- _TASK GOAL_: When you reach the line that holds "You are a GUI", start copying exactly and keep going through the final line of the data, leaving out pictures.

Segment Start: TASK MATERIAL

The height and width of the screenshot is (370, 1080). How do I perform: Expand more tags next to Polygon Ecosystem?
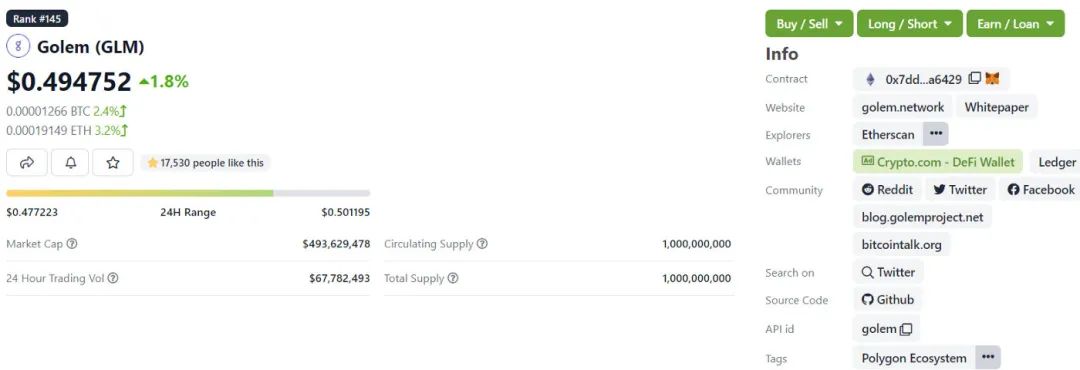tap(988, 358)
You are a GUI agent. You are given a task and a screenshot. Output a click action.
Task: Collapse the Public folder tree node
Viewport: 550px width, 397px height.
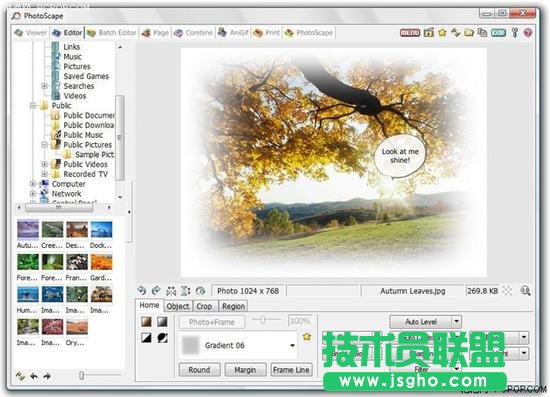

Segment End: TASK MATERIAL

- _EXERCISE RESPONSE_:
You are a GUI agent. You are given a task and a screenshot. Output a click action.
Task: Collapse the Public folder tree node
Viewport: 550px width, 397px height.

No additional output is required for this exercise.